**Records to use:**
--------------------------------------------------

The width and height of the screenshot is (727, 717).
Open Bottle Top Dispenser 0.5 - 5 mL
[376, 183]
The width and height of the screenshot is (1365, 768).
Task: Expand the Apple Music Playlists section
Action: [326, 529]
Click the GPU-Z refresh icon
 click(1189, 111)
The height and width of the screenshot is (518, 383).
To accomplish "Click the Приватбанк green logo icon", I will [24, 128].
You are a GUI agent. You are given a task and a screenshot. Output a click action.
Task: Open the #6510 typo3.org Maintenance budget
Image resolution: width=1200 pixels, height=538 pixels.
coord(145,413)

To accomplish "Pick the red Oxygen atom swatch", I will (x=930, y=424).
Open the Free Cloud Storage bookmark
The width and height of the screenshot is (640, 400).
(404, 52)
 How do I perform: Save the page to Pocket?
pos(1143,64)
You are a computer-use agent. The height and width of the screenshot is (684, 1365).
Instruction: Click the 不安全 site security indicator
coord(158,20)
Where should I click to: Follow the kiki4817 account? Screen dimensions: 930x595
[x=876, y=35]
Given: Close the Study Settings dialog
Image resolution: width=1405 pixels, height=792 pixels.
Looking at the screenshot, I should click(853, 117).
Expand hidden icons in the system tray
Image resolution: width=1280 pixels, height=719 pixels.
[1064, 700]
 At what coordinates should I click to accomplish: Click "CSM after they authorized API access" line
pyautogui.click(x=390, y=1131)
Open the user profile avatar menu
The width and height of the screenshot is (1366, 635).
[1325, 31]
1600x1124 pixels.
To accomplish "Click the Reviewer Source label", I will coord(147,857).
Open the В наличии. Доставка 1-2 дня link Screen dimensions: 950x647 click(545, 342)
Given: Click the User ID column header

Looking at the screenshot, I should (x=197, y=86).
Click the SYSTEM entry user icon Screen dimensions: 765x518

--------------------------------------------------

**What this task involves:** In the material above, how many lines include the word "agent"? State that number alone.

**Output for this exercise:** 2